Profiling and 'you people'
Why was I picked? Again, I have no idea – and is a random search ever truly random? Well, we know they are not, otherwise it would be via a count system – you are what is called profiled.

And how do profiles work? I saw a great speech on Border Security by a black Englishman telling the Aussies why he thought he was profiled and how ridiculous the answer "because we have had trouble with you people before" was.

"You people?" he replied. "You mean Englishmen? No I didn't think so you racist..." and so on.

He was wonderful, because it was so obviously true in that case and there it all was on reality TV. I may have been profiled at Sydney airport because I looked innocuous and the security guy had to do something horrible as part of his job for no sensible reason at all (I'm sorry – me suspending TATP in my moisturiser?
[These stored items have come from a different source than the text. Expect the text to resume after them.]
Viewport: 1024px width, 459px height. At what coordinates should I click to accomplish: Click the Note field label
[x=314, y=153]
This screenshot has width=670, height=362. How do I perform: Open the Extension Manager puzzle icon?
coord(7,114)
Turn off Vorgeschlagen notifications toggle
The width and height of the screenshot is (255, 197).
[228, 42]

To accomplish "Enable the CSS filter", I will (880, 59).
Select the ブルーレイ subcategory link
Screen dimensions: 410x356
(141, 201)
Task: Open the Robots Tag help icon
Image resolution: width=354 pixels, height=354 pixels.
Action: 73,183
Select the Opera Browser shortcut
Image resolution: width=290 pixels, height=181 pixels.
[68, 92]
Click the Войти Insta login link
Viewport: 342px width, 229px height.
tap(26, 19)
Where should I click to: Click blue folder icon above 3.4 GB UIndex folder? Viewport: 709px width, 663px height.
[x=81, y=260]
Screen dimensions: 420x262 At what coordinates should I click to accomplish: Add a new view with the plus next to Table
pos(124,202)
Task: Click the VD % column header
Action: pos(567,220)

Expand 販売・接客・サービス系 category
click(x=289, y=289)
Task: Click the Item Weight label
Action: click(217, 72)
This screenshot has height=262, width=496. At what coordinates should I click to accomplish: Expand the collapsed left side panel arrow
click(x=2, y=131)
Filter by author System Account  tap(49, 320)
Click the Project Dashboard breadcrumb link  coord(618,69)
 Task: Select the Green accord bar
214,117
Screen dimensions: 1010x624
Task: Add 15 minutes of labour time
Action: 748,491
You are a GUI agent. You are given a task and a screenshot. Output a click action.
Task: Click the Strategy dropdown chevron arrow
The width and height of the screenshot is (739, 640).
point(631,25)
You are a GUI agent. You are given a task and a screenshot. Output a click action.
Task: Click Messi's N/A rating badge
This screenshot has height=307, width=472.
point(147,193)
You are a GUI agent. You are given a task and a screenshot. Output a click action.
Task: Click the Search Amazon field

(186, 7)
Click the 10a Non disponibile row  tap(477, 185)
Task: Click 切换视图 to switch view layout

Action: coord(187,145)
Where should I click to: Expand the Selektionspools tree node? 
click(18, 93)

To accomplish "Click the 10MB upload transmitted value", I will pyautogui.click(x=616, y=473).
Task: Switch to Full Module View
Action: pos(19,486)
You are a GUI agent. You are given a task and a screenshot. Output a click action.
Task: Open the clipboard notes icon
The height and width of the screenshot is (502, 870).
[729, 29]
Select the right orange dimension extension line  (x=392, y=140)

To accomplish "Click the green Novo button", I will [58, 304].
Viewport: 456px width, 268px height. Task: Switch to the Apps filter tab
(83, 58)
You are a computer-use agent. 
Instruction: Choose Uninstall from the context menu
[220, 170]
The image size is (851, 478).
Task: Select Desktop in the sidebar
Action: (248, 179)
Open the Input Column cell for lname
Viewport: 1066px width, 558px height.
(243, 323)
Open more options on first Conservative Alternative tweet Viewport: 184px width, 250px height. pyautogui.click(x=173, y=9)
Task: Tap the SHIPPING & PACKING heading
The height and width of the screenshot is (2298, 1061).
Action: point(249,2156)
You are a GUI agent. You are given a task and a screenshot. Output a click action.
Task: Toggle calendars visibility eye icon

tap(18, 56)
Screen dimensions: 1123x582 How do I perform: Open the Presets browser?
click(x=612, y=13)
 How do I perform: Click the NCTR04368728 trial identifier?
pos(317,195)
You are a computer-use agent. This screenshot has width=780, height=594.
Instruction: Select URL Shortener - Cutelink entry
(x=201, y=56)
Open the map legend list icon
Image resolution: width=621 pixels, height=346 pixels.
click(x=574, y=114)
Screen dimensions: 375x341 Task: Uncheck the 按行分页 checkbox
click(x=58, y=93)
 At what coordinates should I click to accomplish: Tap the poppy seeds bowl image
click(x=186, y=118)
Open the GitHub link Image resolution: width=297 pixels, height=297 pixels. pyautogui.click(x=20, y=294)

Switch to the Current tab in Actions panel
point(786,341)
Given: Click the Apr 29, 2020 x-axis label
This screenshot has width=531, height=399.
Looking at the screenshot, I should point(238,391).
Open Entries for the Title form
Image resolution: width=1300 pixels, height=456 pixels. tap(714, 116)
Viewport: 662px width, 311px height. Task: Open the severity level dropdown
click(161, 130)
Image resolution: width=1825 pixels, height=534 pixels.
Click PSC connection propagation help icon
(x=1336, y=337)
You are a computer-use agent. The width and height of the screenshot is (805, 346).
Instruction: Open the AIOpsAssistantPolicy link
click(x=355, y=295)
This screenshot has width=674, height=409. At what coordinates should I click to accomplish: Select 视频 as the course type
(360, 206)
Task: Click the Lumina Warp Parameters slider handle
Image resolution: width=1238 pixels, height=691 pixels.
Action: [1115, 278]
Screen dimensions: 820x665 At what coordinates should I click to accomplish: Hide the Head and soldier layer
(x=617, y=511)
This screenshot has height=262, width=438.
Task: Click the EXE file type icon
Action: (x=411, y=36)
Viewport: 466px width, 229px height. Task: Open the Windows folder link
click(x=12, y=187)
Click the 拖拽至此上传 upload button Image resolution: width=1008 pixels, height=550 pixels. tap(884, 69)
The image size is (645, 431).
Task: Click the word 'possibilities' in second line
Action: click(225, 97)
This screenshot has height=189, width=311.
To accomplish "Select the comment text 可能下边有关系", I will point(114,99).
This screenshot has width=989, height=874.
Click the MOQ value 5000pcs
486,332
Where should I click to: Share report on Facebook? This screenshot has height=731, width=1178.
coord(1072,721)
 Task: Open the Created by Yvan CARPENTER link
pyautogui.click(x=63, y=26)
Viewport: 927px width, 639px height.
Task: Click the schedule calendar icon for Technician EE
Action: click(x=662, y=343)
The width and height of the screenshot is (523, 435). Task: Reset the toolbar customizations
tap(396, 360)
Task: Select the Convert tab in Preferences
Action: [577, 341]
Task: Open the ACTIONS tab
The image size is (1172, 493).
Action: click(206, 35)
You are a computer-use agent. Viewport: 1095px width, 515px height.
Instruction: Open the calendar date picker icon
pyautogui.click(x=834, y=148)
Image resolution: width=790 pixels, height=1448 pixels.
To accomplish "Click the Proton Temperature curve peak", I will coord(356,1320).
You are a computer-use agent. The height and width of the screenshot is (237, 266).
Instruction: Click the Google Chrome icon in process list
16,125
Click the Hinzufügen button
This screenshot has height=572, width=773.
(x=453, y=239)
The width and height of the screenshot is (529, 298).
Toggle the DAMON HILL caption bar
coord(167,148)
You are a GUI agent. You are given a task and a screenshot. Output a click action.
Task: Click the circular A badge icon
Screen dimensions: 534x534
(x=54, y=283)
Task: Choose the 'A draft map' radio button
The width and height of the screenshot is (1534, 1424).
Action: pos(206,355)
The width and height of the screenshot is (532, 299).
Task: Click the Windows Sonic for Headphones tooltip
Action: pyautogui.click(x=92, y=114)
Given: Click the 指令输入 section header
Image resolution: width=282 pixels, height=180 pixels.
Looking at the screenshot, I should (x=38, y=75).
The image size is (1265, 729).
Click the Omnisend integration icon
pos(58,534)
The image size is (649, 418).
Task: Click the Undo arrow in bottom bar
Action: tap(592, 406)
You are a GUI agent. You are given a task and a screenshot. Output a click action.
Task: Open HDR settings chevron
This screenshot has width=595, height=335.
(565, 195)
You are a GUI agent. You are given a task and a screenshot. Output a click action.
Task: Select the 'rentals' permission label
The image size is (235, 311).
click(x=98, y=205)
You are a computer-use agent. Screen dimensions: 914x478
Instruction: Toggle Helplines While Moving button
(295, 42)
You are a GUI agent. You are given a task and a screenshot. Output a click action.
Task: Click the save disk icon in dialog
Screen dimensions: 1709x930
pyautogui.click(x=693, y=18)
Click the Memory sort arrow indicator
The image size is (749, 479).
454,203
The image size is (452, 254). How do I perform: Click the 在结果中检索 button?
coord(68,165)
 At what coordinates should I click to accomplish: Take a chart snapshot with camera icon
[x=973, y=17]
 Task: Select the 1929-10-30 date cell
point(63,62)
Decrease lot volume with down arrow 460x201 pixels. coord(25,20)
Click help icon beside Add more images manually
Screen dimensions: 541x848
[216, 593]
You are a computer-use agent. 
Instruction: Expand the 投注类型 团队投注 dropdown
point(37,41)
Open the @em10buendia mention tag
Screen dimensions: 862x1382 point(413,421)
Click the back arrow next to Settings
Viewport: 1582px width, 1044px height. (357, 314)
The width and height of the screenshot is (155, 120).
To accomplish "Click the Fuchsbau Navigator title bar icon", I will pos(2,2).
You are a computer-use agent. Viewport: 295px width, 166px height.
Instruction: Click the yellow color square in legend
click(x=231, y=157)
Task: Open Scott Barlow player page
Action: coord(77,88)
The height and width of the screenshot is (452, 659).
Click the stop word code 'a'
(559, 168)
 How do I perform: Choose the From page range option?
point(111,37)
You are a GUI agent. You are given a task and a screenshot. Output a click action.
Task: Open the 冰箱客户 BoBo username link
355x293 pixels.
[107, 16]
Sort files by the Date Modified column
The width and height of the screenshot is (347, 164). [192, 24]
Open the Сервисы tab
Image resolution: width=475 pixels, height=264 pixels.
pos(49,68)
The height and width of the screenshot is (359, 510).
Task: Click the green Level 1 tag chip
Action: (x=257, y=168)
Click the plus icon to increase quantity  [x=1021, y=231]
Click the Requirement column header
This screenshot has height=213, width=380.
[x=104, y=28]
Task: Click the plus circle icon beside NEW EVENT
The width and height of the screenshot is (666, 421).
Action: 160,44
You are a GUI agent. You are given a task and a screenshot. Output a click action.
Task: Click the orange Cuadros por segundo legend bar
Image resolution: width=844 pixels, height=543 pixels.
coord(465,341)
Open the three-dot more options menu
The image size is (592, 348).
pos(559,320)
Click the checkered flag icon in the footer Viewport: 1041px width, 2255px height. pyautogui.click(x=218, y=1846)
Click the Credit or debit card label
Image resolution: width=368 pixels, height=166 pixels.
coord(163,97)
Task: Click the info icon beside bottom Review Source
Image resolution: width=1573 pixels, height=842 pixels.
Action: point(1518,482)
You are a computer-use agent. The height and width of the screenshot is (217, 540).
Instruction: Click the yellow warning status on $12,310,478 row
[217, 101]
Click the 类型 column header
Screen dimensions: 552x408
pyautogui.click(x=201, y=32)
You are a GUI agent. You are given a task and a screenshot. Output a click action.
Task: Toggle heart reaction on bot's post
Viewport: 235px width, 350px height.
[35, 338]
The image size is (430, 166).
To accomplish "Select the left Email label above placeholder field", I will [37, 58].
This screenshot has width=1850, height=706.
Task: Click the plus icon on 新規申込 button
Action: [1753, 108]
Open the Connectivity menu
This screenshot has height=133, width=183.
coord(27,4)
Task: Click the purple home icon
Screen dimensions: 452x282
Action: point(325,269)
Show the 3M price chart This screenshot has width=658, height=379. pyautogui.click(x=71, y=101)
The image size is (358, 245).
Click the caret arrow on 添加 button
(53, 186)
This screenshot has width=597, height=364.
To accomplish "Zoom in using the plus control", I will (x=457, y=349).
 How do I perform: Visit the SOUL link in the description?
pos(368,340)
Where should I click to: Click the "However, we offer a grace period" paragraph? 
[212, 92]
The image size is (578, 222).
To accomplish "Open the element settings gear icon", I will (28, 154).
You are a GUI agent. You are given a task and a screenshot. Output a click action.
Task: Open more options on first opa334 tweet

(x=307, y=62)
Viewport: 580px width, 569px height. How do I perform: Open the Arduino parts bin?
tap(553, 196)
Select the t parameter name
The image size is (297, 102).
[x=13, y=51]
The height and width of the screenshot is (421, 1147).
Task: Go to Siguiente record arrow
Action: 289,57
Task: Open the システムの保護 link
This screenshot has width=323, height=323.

Really?!) so he thought I would be a good person to treat as a possible threat to fill his quota. (Little did he know, joke my friends.)

Advice
The moral to the random gel search tale: Try not to go through Airport Security when you are really really tired. Tired people must somehow look like terrorists. And if you're a Kiwi – don't fly to Europe via Australia.

Other than that I have no advice to give as I still have no idea how to make bombs with gel. (Oh! A friend of mine has just offered to show me – well I never! He found out how from the internet after he got checked for explosives at Auckland Airport.)

And read more thrillers so they don't catch you by surprise. And never never say 'what will happen if I say no?' Because they just might show you.

Post script: Recently in the news – just when Aussie is doing random gel searches, gels will be making a comeback for allowable in cabin luggage on inter-EU-country plane travel.

But try getting spermicide anywhere in NZ these days! With so few contraceptive methods already to choose from, one of our methods has quietly disappeared from pharmacy shelves and the supermarket in the last few years. Even in condoms. What a shame.

 

Ali Bell

BroadsWord columnist

Ali Bell is a freelance teacher, writer, editor and journalism graduate from AUT University.